--- OBJECTIVE ---
Could you print the records below word for word, starting with the line that contains "Where should I" and going on through the end of the records, with the pictures left out?

[A run of records]
■ ■ ■ ■

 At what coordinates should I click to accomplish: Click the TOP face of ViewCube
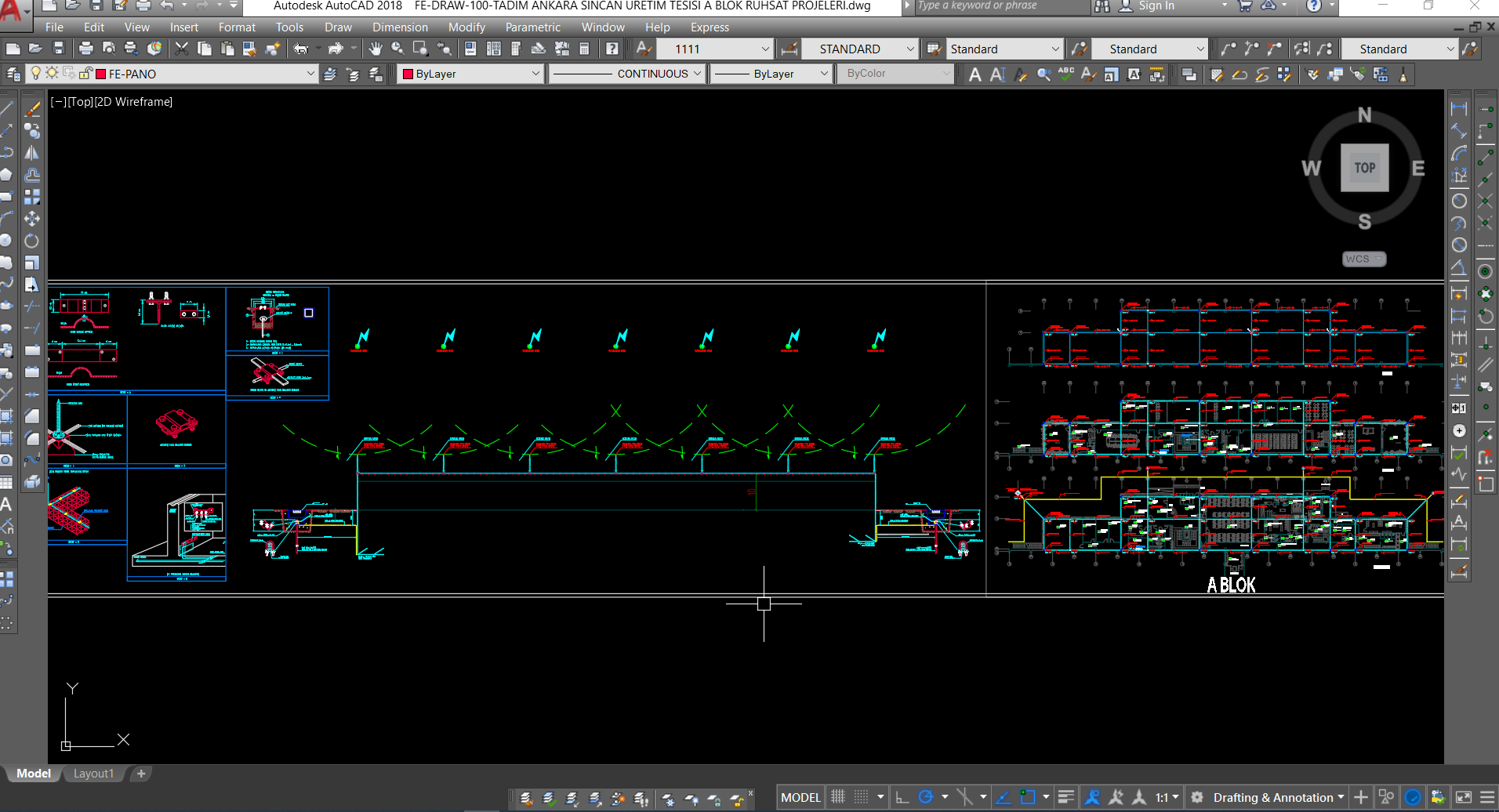1364,168
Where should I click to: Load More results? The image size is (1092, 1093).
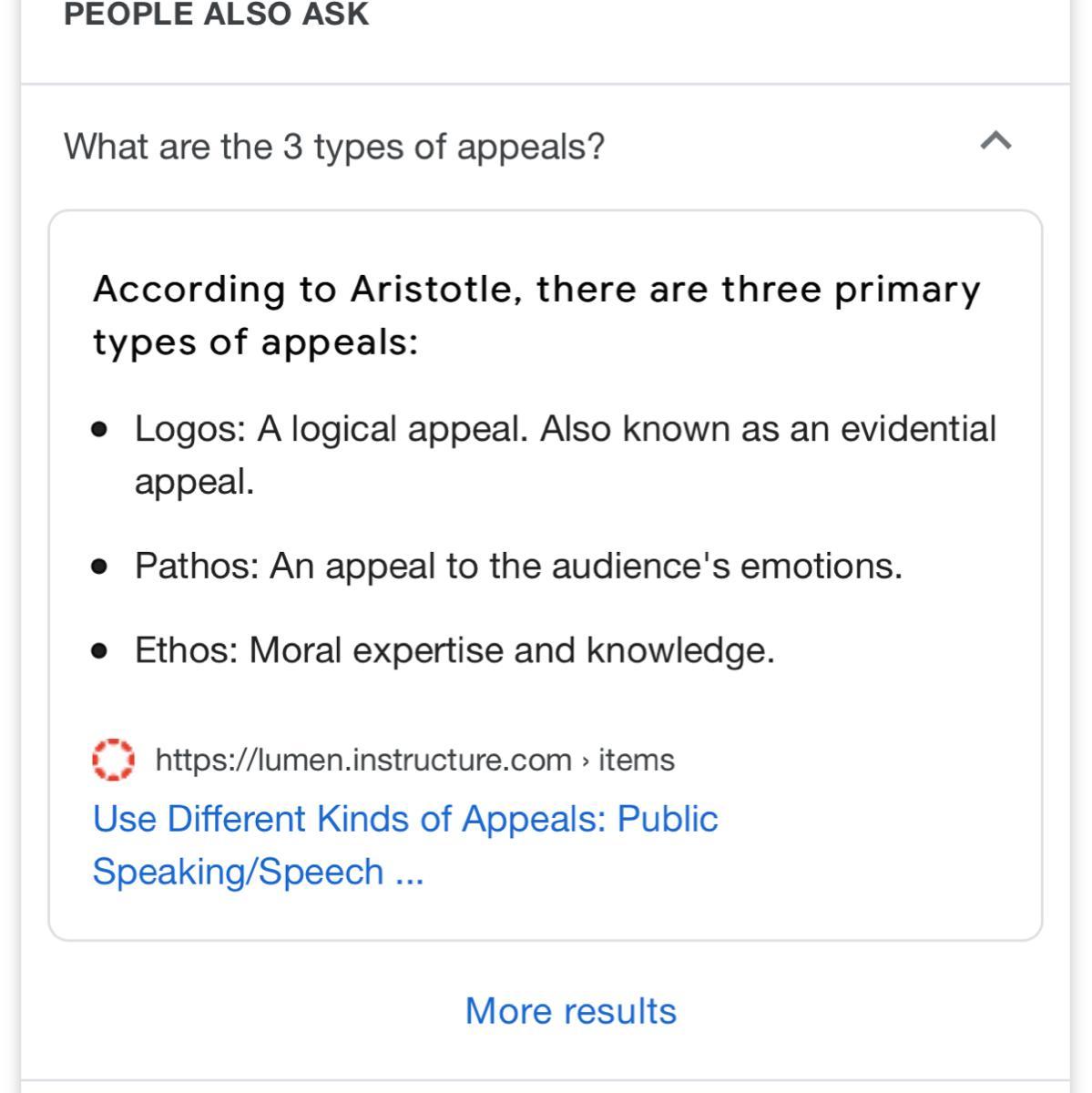click(571, 1011)
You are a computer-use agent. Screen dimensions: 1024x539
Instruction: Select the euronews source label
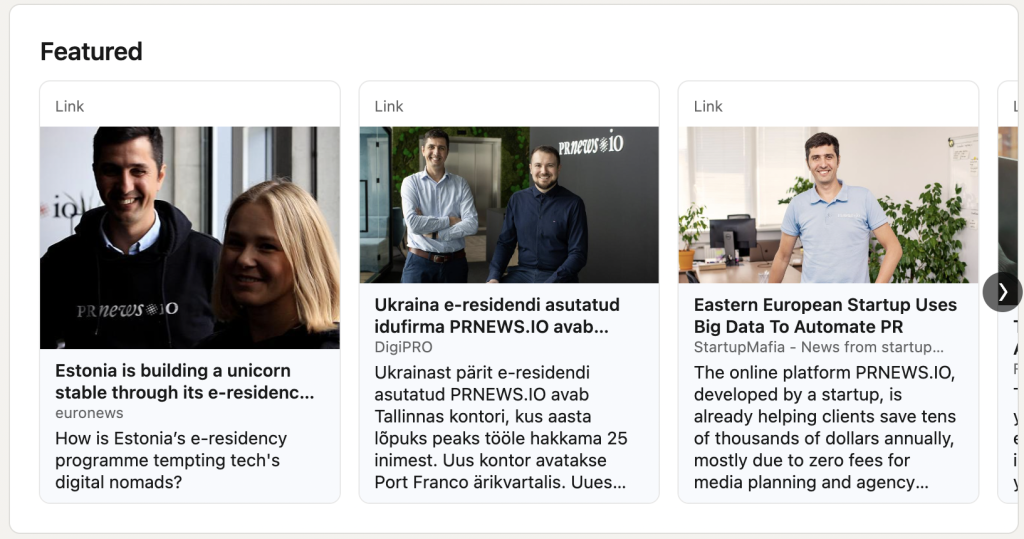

■ ■ ■ ■

--- REPLY ---
Where should I click to: Load More results? The image size is (1092, 1093).
click(571, 1011)
You are a computer-use agent. Screen dimensions: 1024x539
Instruction: Select the euronews source label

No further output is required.